Public success will always have its place; it’s useful in providing the physical necessities of life. But maybe the most meaningful success now is lacing up for a run three days instead of once a week, a thank you note from a new hire you mentored remotely over the past year, or enjoying lower blood pressure thanks to altered news-consumption habits. Celebrate the external successes and treasure the private ones.
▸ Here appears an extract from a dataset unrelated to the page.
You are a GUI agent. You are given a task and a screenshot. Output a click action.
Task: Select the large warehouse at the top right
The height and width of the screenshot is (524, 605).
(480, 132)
Celebrate external successes and treasure the private ones.
Measure Success Over Time
At the top of this post I suggested that the Covid-19 pandemic might be good for authors in the long run. The enforced time at home alone (even if with one’s family) gave many people just enough non-work hours to get serious about writing that book they’d always wanted to produce. Aside from a potential spurt of new books and authors, I hope the pandemic experience encouraged more people to write the books that need to be written, rather than just the ones they think publishers and readers want.
By the metric of first-year sales mentioned in that Times article, I’m in the 98% rather than the 2%. However, as I was reminded recently, I’m in this writing and publishing business for the long haul. Even though we write in different genres, I find the professional development tools provided by best-selling novelist Alessandra Torre to be just the inspirational kick in the butt I need when I’m stuck. Her latest webinar reminded me that a book can have many lives—as a stand-alone, part of a series, revised, translated, etc.—and any book can have a long sales life. As a reader and a former English professor, that’s obvious to me; as a writer, I needed the reminder so I don’t let moderate initial success with one book hold me back from moving on with the next.